Renowned running coach Brad Hudson advises his runners to not lift weights and instead incorporate some hill sprints into their weekly schedule.
‘These brief, maximal-intensity efforts against gravity offer two key benefits,’ he told Runner’s World. ‘First, they strengthen all of the running muscles, making you much less injury-prone. They also increase the power and efficiency of your stride, enabling you to cover more ground with each stride with less energy in races.’
Hudson recommends hill sprints of no longer than 12 seconds in duration, to be run at a maximum effort with generous 2-3-minute recovery times between reps, and advises runners to tack these on to the end of their easy runs.
Shane Benzie, a world expert in the body’s fascial system and a man who works closely with some of the best runners in East Africa, also believes hills are a better form of strength training than weights for runners.
‘With strength and conditioning, I think we have to be careful that we’re not building strength that isn’t actually going to help with running,’ he says.

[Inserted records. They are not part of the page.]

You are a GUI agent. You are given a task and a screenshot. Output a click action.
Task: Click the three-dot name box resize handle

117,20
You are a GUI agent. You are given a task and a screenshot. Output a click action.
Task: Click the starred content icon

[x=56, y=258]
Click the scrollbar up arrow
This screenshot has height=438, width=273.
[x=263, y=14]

Instead, Benzie suggests that runners think about ‘conditioning their body for the specific movement of running’. To do that, strength and conditioning work has to relevant and similar to the task at hand. And what could be closer to running than, well, running up a hill?

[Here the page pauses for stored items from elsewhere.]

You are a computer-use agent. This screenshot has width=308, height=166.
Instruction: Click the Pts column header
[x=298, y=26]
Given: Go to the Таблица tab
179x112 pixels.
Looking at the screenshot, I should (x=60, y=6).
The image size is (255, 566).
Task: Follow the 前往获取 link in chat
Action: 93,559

‘Most East African runners don’t have access to any gyms or weights,’ says Benzie. ‘Their strength and conditioning is done out on the trails. They’re creating what I call Darwinian fitness: the fitness to perform that specific task.’
One of the East African runners that Benzie has worked closely with, Rhonex Kipruto, is a case in point. ‘Kipruto recently broke the 10K road world record, and the 5K road world record in the same race, but his arms and legs are tiny,’ he says. ‘If running was a muscle game, the East Africans would come last.’
That’s because making a muscle bigger is different to preparing a muscle for running. If someone training for the UTMB did 12-16 weeks of training in a gym building strong legs, says Benzie, they wouldn’t last very long on the hills because their body isn’t strong to take those forces; it’s just strong at doing whatever they did in the gym.
Movement is key
One of the main reasons touted for traditional strength and conditioning is its ability to make runners less susceptible to injury. Benzie, however, prioritises something else: learning to move well.
‘If you don’t move well, that impact of running could injure you. But if you do move well and dissipate that impact effectively, that’s actually going to strengthen your body: bone remodelling, muscle re-architecting, fascial rejuvenation all react to the pressure you put on them.’
One of the main reasons Benzie is a critic of traditional strength and conditioning is that he believes it affects how we view ourselves as runners.
‘So much of our movement is based on our perception of it,’ he says. ‘We grow up thinking that the skeleton is our main structure and we have lots of muscles that power that structure. If you go to the gym and start building muscle, you are bolstering our perception of being a muscle-propelled animal. But I think that’s wrong. We are dynamic, elastic and connected – the way the best East African runners move is testament to this.’
And they’re not getting their strength from lifting weights in the gym. They’re out there on the hills. Perhaps you should be, too.